Items listed in a dataset
- Opening Delimiter -

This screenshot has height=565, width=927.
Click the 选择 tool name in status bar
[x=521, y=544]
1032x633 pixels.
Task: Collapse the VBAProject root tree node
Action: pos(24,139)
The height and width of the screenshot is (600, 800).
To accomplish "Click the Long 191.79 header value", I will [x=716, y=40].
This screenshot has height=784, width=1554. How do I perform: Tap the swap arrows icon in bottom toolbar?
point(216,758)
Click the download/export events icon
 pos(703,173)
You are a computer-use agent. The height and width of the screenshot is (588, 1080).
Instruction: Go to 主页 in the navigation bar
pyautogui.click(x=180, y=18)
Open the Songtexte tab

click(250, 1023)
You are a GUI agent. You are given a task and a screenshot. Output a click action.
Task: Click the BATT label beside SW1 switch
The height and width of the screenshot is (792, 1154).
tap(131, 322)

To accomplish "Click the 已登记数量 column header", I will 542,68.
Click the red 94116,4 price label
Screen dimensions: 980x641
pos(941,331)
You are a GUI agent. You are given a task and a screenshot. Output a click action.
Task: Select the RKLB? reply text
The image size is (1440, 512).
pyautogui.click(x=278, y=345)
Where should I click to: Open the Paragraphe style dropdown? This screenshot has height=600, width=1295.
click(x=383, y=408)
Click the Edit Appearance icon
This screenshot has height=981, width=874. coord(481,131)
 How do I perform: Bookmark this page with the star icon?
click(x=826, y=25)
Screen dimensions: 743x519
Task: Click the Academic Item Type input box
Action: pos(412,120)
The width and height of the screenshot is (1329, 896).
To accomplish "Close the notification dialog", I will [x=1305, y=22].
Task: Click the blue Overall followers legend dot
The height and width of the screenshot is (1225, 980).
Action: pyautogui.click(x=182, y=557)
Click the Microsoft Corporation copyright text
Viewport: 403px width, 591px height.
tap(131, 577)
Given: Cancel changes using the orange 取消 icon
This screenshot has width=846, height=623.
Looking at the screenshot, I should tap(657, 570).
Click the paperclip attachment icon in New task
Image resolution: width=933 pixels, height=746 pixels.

- Closing Delimiter -

*Work request*.
Would you please return all of the data exactly?

*Problem solution*.
This screenshot has height=565, width=927.
Click the 选择 tool name in status bar
[x=521, y=544]
1032x633 pixels.
Task: Collapse the VBAProject root tree node
Action: pos(24,139)
The height and width of the screenshot is (600, 800).
To accomplish "Click the Long 191.79 header value", I will [x=716, y=40].
This screenshot has height=784, width=1554. How do I perform: Tap the swap arrows icon in bottom toolbar?
point(216,758)
Click the download/export events icon
 pos(703,173)
You are a computer-use agent. The height and width of the screenshot is (588, 1080).
Instruction: Go to 主页 in the navigation bar
pyautogui.click(x=180, y=18)
Open the Songtexte tab

click(250, 1023)
You are a GUI agent. You are given a task and a screenshot. Output a click action.
Task: Click the BATT label beside SW1 switch
The height and width of the screenshot is (792, 1154).
tap(131, 322)

To accomplish "Click the 已登记数量 column header", I will 542,68.
Click the red 94116,4 price label
Screen dimensions: 980x641
pos(941,331)
You are a GUI agent. You are given a task and a screenshot. Output a click action.
Task: Select the RKLB? reply text
The image size is (1440, 512).
pyautogui.click(x=278, y=345)
Where should I click to: Open the Paragraphe style dropdown? This screenshot has height=600, width=1295.
click(x=383, y=408)
Click the Edit Appearance icon
This screenshot has height=981, width=874. coord(481,131)
 How do I perform: Bookmark this page with the star icon?
click(x=826, y=25)
Screen dimensions: 743x519
Task: Click the Academic Item Type input box
Action: pos(412,120)
The width and height of the screenshot is (1329, 896).
To accomplish "Close the notification dialog", I will [x=1305, y=22].
Task: Click the blue Overall followers legend dot
The height and width of the screenshot is (1225, 980).
Action: pyautogui.click(x=182, y=557)
Click the Microsoft Corporation copyright text
Viewport: 403px width, 591px height.
tap(131, 577)
Given: Cancel changes using the orange 取消 icon
This screenshot has width=846, height=623.
Looking at the screenshot, I should tap(657, 570).
Click the paperclip attachment icon in New task
Image resolution: width=933 pixels, height=746 pixels.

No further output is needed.